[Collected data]
━━━━━━━━
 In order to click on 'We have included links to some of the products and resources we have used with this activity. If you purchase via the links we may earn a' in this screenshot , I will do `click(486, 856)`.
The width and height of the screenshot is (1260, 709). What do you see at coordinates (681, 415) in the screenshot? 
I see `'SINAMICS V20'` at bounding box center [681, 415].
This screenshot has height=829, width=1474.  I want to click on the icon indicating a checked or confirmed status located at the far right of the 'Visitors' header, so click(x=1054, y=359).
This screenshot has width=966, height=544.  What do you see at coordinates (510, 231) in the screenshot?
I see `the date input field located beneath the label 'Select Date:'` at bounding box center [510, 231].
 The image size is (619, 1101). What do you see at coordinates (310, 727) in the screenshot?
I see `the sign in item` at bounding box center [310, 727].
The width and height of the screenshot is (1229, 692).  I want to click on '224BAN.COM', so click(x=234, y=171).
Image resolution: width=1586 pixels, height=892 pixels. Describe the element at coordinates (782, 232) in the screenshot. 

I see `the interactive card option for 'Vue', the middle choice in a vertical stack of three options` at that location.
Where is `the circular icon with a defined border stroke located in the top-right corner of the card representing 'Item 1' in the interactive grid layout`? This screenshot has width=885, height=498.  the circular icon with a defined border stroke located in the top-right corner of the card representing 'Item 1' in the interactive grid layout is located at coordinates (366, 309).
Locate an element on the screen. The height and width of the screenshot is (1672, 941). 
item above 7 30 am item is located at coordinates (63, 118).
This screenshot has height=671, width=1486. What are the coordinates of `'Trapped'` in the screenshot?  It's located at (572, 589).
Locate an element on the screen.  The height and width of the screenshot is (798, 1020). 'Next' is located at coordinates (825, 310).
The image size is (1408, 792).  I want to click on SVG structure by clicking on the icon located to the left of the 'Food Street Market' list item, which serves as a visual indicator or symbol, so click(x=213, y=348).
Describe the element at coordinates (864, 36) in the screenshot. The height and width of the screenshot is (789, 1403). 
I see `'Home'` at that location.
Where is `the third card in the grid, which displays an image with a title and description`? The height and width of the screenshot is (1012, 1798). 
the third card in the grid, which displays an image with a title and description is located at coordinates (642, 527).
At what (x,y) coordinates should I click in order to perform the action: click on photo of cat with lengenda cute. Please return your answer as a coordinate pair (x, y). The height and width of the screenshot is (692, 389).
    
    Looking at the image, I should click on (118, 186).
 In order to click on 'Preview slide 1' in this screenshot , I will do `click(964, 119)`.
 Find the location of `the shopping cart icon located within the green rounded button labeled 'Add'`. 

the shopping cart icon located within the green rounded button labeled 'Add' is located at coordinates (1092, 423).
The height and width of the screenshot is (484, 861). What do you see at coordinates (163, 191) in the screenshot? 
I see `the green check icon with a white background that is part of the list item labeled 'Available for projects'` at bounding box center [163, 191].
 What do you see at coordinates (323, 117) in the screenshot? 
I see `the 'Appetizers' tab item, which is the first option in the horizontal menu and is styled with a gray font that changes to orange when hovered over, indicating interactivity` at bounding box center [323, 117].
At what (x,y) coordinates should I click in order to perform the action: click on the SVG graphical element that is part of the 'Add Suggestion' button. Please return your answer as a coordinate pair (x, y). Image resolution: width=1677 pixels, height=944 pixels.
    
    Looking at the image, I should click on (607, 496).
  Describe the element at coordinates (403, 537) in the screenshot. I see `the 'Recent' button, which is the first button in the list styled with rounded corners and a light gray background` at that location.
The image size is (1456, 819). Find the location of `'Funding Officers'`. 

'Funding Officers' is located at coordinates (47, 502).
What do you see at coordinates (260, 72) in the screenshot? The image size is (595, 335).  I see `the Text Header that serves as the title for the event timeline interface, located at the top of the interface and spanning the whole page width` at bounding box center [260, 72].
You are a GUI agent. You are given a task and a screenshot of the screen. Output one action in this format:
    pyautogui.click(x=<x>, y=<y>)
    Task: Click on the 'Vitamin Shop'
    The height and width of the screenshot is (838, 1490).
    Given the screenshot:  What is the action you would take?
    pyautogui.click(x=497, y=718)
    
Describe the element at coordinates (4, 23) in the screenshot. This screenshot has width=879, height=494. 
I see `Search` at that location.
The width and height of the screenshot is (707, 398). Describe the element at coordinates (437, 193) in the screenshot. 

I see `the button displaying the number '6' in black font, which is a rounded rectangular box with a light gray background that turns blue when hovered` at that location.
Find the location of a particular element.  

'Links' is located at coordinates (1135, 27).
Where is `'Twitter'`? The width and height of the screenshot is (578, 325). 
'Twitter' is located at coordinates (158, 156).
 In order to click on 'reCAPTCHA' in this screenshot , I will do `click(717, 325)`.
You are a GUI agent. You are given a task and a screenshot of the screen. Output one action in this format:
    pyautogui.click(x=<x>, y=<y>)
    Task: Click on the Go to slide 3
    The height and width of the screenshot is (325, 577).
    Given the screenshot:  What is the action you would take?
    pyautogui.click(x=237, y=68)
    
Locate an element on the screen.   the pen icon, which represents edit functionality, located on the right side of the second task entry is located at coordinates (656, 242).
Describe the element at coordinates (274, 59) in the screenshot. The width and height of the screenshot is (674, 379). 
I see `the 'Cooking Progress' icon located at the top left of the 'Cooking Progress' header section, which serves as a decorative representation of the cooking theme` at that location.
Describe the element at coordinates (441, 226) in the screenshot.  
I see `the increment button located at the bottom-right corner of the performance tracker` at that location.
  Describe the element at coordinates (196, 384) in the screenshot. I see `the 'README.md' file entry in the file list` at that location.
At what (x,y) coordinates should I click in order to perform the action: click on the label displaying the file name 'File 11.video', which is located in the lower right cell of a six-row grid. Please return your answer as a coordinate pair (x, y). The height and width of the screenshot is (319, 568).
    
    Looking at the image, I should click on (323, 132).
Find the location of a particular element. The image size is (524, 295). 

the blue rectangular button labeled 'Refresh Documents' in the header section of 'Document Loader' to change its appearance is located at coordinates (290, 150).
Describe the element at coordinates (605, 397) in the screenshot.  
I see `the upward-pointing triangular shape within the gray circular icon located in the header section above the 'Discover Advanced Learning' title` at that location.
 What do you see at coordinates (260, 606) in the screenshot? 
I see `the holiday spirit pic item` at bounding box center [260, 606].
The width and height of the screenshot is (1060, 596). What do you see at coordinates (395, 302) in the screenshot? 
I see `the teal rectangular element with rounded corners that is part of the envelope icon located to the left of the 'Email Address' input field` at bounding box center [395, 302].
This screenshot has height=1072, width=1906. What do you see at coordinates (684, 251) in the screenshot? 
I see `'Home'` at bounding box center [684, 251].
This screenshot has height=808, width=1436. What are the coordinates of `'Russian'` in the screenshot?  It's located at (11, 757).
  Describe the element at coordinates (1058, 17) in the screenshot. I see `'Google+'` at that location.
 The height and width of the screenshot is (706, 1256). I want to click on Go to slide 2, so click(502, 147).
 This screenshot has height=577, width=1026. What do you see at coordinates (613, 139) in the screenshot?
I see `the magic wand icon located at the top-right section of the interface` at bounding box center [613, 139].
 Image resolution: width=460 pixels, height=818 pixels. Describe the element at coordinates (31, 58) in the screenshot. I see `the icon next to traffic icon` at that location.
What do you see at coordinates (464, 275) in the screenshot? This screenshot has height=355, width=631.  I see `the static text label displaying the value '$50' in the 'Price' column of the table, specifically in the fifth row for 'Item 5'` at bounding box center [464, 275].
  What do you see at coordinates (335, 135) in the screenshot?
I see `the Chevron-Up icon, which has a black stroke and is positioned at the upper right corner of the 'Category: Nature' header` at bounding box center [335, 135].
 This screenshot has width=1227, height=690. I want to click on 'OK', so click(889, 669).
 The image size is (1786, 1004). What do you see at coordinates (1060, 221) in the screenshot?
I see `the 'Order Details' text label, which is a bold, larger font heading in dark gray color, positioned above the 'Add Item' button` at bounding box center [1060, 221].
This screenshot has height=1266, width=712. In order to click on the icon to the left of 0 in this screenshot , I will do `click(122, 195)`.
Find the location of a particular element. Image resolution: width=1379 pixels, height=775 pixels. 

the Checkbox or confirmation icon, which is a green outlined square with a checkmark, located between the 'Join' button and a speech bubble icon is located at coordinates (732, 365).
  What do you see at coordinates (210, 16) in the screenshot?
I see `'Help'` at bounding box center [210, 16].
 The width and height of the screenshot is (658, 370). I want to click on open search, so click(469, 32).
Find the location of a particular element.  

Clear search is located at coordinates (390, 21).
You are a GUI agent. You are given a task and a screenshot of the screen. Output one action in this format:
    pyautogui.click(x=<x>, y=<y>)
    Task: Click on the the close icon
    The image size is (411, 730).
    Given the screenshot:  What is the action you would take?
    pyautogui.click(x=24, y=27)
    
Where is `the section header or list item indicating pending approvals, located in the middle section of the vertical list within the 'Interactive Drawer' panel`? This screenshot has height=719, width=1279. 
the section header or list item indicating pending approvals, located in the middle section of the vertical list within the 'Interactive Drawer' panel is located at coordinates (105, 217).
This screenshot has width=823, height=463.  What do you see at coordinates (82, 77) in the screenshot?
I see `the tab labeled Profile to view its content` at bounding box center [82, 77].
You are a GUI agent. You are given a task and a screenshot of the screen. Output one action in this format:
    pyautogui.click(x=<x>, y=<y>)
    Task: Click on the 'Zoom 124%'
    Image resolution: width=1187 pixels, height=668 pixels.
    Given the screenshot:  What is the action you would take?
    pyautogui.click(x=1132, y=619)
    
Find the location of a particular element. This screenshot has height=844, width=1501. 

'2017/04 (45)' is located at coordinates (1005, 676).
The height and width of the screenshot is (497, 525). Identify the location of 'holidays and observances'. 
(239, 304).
━━━━━━━━
[Stated exercise]:
Repeat word for word the part of the listing that begins with the line containing "What do you see at coordinates (260, 72)" and ends with the line containing "In order to click on 'reCAPTCHA'", including both of those lines.

[Result below]:
What do you see at coordinates (260, 72) in the screenshot? The image size is (595, 335).  I see `the Text Header that serves as the title for the event timeline interface, located at the top of the interface and spanning the whole page width` at bounding box center [260, 72].
You are a GUI agent. You are given a task and a screenshot of the screen. Output one action in this format:
    pyautogui.click(x=<x>, y=<y>)
    Task: Click on the 'Vitamin Shop'
    The height and width of the screenshot is (838, 1490).
    Given the screenshot:  What is the action you would take?
    pyautogui.click(x=497, y=718)
    
Describe the element at coordinates (4, 23) in the screenshot. This screenshot has width=879, height=494. 
I see `Search` at that location.
The width and height of the screenshot is (707, 398). Describe the element at coordinates (437, 193) in the screenshot. 

I see `the button displaying the number '6' in black font, which is a rounded rectangular box with a light gray background that turns blue when hovered` at that location.
Find the location of a particular element.  

'Links' is located at coordinates (1135, 27).
Where is `'Twitter'`? The width and height of the screenshot is (578, 325). 
'Twitter' is located at coordinates (158, 156).
 In order to click on 'reCAPTCHA' in this screenshot , I will do `click(717, 325)`.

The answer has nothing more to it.